Un film de Philippe Lesage

Un brûlant film, entre désir et rivalités

Marc a invité son meilleur ami Jeff pour un séjour avec sa sœur Aliocha et son père réalisateur, chez un vieil ami à lui, travaillant dans la même branche. Après un long trajet en voiture dans la forêt, celui-ci les attend avec son hydravion au bord d’un lac, pour les emmener dans son chalet isolé. Mais une fois là-bas, sous des apparences de cordialité, les liens entre les uns et les autres, comme les rancœurs vieilles ou récentes, vont faire de l’isolement un potentiel brasier…

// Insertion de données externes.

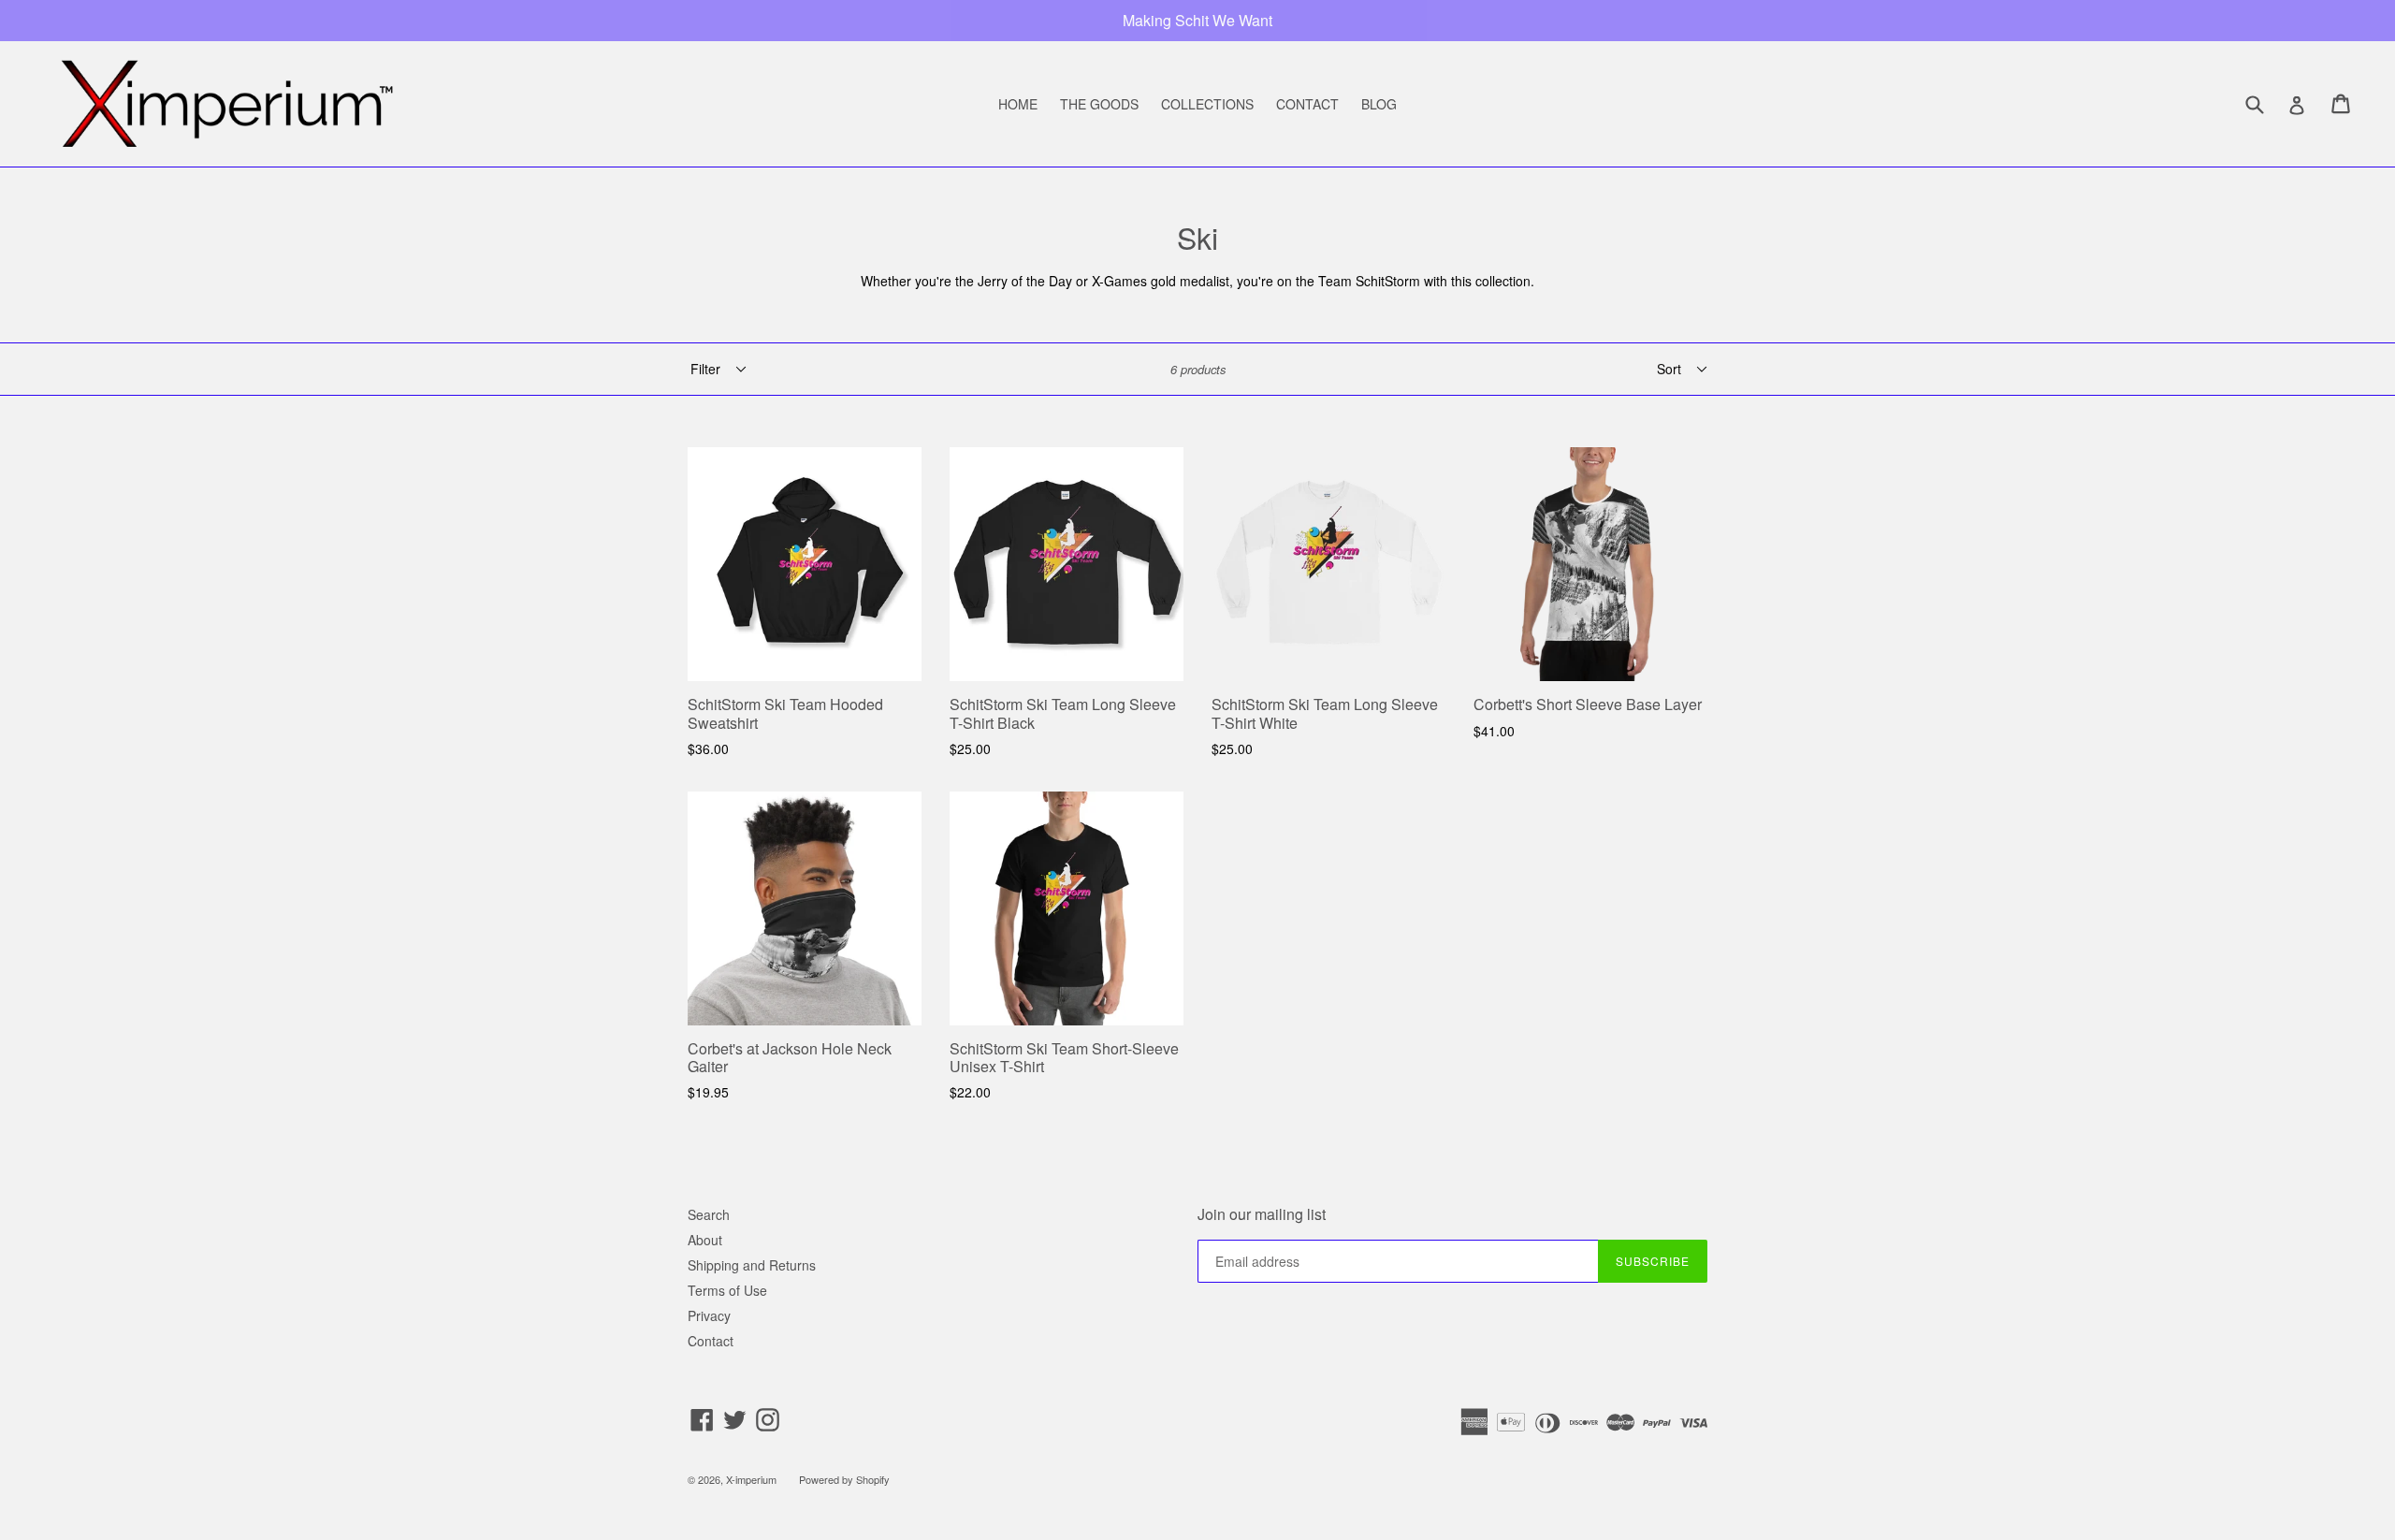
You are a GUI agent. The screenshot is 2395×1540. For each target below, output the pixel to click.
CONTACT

"Comme le feu" est un brillant film québécois, qui prend le temps d’installer une situation en apparence amicale et paisible, et de nombreux personnages, en lesquels le désir adolescent ou les frustrations professionnelles couvent, laissant progressivement présager une inévitable explosion. Durant la longue introduction, où l’on suit une voiture dans les forêts canadiennes, c’est juste une main, celle de Jeff, l’ami du fils de la famille, proche de celle de Aliocha, la fille, qui vient suggérer l’attirance de l’un pour l’autre. Quant à la blague malaisante de l’ami du père, prétendant que leur retard au rendez vous pour partir en hydravion était excessif, elle présage aussi des tensions qui viendront par la suite.

Comme un incendie qui couve, c’est à un rythme presque régulier, autour des repas, moments d’interactions par excellence, que les tensions vont s’exacerber et les reproches prendre le dessus sur des conversations civilisées. Avec brio, la mise en scène nous promène entre ces convives, s’approchant de certains, réduisant le champs à un sous groupe, entrant au dessus de la table pour se rapprocher d'une sous-conversation, ou tournant autour de certains invités, comme pour mieux s’attacher aux enjeux en fonction des discussions. Mais Philippe Lesage ("Les Démons", "Genèse") conserve savamment le suspense, suggérant plus qu’il ne montre, laissant planer le doute entre paranoïa et réalité, permettant aux jalousies vénéneuses de prendre ponctuellement le dessus, et transformant de petits détails ou hypothèses en des braises incandescentes.

Sans jamais aller dans la direction la plus attendue, le scénario nous embarque dans un schéma d’humiliation et de vengeance imaginée, qui fait des trois principaux personnages (le père, l’ami du fils, et l’ami qui les accueille) comme d’éternels adolescents, incapables de dépasser leurs blessures d'amour propre. Mais la ou les vraies victimes de ce brasier de sentiments, renforcé ponctuellement par des bruits de palpitants, ne sera pas forcément celle que l’on croit. Ainsi va la cruauté de la vie, où les accointances et les unions se font et se défont, et où il faut parfois accepter sa défaite ou sa mauvaise fortune. Un film dans lequel la rivière ne vous emmène pas forcément où vous le voudriez, que les rapides vous absorbent un temps, ou non.